**WHAT YOU NEED TO DO**. Reproduce the Charleston Bump article verbatim, starting with "In the case" and going on through "the cliff-like scarp.".

**QUOTED PASSAGE**.
Figure 1. This single-beam bathymetric map of the Charleston Bump (courtesy NOAA Ship Whiting) shows its major features. The ramp is formed by the tilted pavement of Maganese-Phosphorite rock. Click image for larger view.
A Bump in the Stream: The Convergence of Geology and Physics
Rich Styles
Dept. of Geological Sciences and Marine Science Program
University of South Carolina
Leslie Sautter
Project Oceanica
Dept. of Geology, College of Charleston
The Charleston Bump is a large geologic feature located just beyond the edge of the continental shelf of the southeast U.S. coast, approximately 150 km southeast of Charleston, South Carolina. The actual “Bump” consists of a flat, rocky ramp that gradually rises from a depth of 700 m to shallower than 400 m (Fig. 1). This ramp trends roughly from south to north. At the end of the ramp, the sea floor drops precipitously for more than 100 m, forming a nearly vertical scarp, or cliff-like wall. Overhanging rocky ledges occur along the face of this scarp and provide excellent habitat for many species of fish. Just north of the scarp is a deep basin-like area (the “scour depression”) that shows signs of significant erosion by strong bottom currents resulting from the way in which the Charleston Bump deflects the Gulf Stream.
Figure 2. Example of a Charleston Bump Mn-Phosphorite rock collected from the scour depression in 2001. This specimen is 70 cm in length and weighs nearly 100 lbs. Many invertebrates are attached to the rock, illustrating how these creatures anchor themselves in the swift currents of the Gulf Stream. Click image for larger view.
Grown in Place
The Bump is an unusual sea-floor feature, as the rock that forms the pavement-like surface is Manganese-Phosphorite (or Mn-Phosphorite for short). This type of rock is not formed from the cooling of magma, nor is it cemented particles of sand. Instead, Mn-Phosphorite is formed chemically, from the precipitation of mineral matter directly from seawater. Occasionally, seawater becomes overenriched, or supersaturated, with phosphate ions (dissolved particles with a chemical-electrical charge), either from increased upwelling of nutrients, or from erosion of phosphate-rich sediments lying on the continental shelf. If there are too many phosphate ions for the seawater to “hold,” those ions bond with others, forming a solid.
In the case of the Charleston Bump, the Mn-Phosphorite formed as small nodules and, eventually coated over the existing seafloor sediments, “blanketing” the seafloor. This rock pavement is very solid and 1 m thick in some places. This type of rock is classified as a chemically precipitated "authigenic" (grown in place) sedimentary rock. It is extremely dense and resistant to erosion (Fig. 2).
Geologists from the U.S. Geological Survey (Drs. Pete Popenoe and Frank Manheim), who have studied the Bump, believe that the Mn-Phosphorite was formed approximately 10 to 15 million years ago, in the mid-Miocene period. Since the Miocene, fracturing and faulting of the sea floor in the region has caused the pavement to tilt, forming the cliff-like scarp.
Figure 3. The path of the Gulf Stream (shown with white arrows) is easily identified on this sea surface temperature satellite image, where warm waters appear as oranges and reds, and cooler waters as yellows, greens and blues. The deflection of the Gulf Stream by the Charleston Bump results in the development of a counterclockwise rotating eddy, called the Charleston Gyre. Click image for larger view.

**INFORMATION SUPPLIED**.
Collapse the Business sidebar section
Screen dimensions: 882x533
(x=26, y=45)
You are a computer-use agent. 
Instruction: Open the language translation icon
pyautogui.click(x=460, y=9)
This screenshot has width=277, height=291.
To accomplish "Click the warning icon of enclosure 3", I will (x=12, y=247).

--

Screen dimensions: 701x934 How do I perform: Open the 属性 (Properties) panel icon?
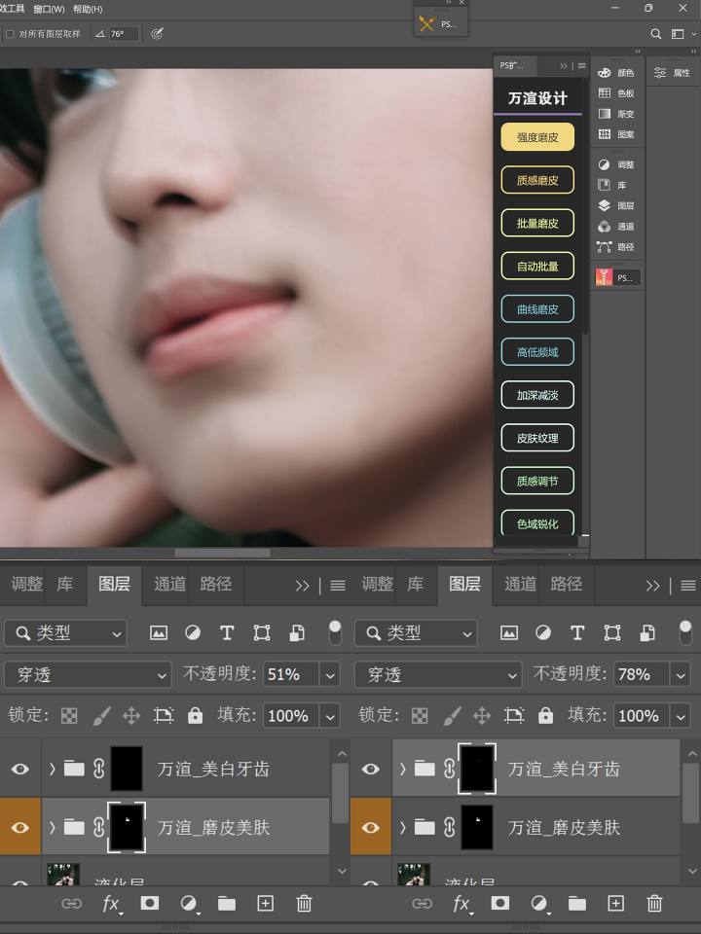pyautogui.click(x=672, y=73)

**THE ANSWER**.
In the case of the Charleston Bump, the Mn-Phosphorite formed as small nodules and, eventually coated over the existing seafloor sediments, “blanketing” the seafloor. This rock pavement is very solid and 1 m thick in some places. This type of rock is classified as a chemically precipitated "authigenic" (grown in place) sedimentary rock. It is extremely dense and resistant to erosion (Fig. 2).
Geologists from the U.S. Geological Survey (Drs. Pete Popenoe and Frank Manheim), who have studied the Bump, believe that the Mn-Phosphorite was formed approximately 10 to 15 million years ago, in the mid-Miocene period. Since the Miocene, fracturing and faulting of the sea floor in the region has caused the pavement to tilt, forming the cliff-like scarp.